DATA ->
============================================================
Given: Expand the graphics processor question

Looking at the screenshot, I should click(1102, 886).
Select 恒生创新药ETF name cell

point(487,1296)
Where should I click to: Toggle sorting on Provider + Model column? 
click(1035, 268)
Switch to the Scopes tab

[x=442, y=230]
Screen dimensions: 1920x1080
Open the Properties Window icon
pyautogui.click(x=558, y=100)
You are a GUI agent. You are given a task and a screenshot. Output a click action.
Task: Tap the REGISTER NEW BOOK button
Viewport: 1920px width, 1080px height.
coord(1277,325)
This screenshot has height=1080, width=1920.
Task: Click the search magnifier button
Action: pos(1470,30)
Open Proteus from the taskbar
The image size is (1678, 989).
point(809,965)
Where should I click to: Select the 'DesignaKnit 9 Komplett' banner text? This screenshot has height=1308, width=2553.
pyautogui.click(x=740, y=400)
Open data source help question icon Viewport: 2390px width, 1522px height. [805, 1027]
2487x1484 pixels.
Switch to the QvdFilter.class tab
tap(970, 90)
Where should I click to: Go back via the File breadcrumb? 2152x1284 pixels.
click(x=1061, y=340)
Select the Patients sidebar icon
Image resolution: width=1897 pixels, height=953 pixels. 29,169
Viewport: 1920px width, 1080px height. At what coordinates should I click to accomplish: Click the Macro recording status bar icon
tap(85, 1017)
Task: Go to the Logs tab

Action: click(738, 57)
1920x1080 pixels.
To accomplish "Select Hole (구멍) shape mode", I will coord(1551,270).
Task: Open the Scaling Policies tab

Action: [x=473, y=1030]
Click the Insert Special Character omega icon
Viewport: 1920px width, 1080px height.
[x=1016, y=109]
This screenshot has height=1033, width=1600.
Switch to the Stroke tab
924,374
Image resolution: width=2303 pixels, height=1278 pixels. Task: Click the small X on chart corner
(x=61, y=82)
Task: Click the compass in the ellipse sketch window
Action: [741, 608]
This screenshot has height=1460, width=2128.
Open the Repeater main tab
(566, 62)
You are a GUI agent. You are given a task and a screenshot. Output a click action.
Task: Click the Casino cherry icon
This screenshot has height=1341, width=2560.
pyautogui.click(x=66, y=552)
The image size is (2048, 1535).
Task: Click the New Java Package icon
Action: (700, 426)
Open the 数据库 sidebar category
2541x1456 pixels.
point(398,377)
============================================================
EXERCISE BRIEF -> Starting at the first line of the records above, please copy each line exactly until you reach the line containing "Task: Tap the REGISTER NEW BOOK button". Include that line and stop there.

COMPLETED EXERCISE ->
Given: Expand the graphics processor question

Looking at the screenshot, I should click(1102, 886).
Select 恒生创新药ETF name cell

point(487,1296)
Where should I click to: Toggle sorting on Provider + Model column? 
click(1035, 268)
Switch to the Scopes tab

[x=442, y=230]
Screen dimensions: 1920x1080
Open the Properties Window icon
pyautogui.click(x=558, y=100)
You are a GUI agent. You are given a task and a screenshot. Output a click action.
Task: Tap the REGISTER NEW BOOK button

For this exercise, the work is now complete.